£150,000 fine after risk assessment failure led to life threatening worker injuries

News Article

An engineering company’s failure to undertake a correct risk assessment of its working practices led to two of its employees suffering life threatening injuries from chemical burns and the company being fined £150,000.

PSL Worldwide Projects Ltd was sentenced this month by Newcastle Court for safety breaches which took place in July 2014.

Newcastle Crown Court heard how the workers had been using Sodium Hydroxide granules to clean a pipe system. A reaction occurred between the chemicals and water in the system that caused the liquid to heat up building up pressure in the hose. The hose detached, spraying both workers with the solution.

One operative received life threatening burns to his back, buttocks, arms, leg, neck and one side of his face. The other worker received burns to the right side of his head, neck, and back, left arm and right ear.

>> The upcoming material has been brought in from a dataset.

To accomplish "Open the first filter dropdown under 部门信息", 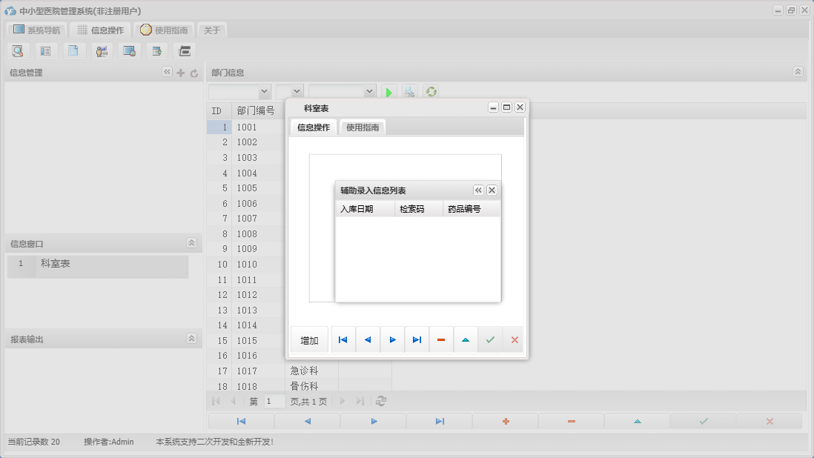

An investigation by the Health and Safety Executive (HSE) identified that the task had not been adequately risk assessed by PSL Worldwide Projects Ltd. The company had provided equipment, in particular the hosing, which was not suitable for the task. It also found that the company failed to provide adequate personal protective equipment (PPE) to its employees.

PSL Worldwide Projects Ltd of Washington, Tyne and Wear, pleaded not guilty to breaching Section 2(1) of the Health and Safety at Work Act 1974 on 28 November 2016 at Bedlington Magistrates Court but they were found guilty and the case was referred to Newcastle Crown Court for sentencing. In January 2017 they were fined £150,000 by Newcastle Crown Court.

After the hearing, HSE inspector Laura Catterall commented: “If a suitable risk assessment had been undertaken it would have identified that the equipment being used was not right for the chemicals or the work being carried out.”

Lara Murray, an Associate and health and safety legal expert with Palmers, said: “Risk assessments exist for a reason – they should not be viewed as simply a box ticking exercise – but should allow companies to identify any risks which might put their employees or members of the public in danger, which in turn could put the company at risk of legal action and loss of reputation.

“In particular, any company which works with hazardous substances should learn from this case and ensure that their workers are properly protected.”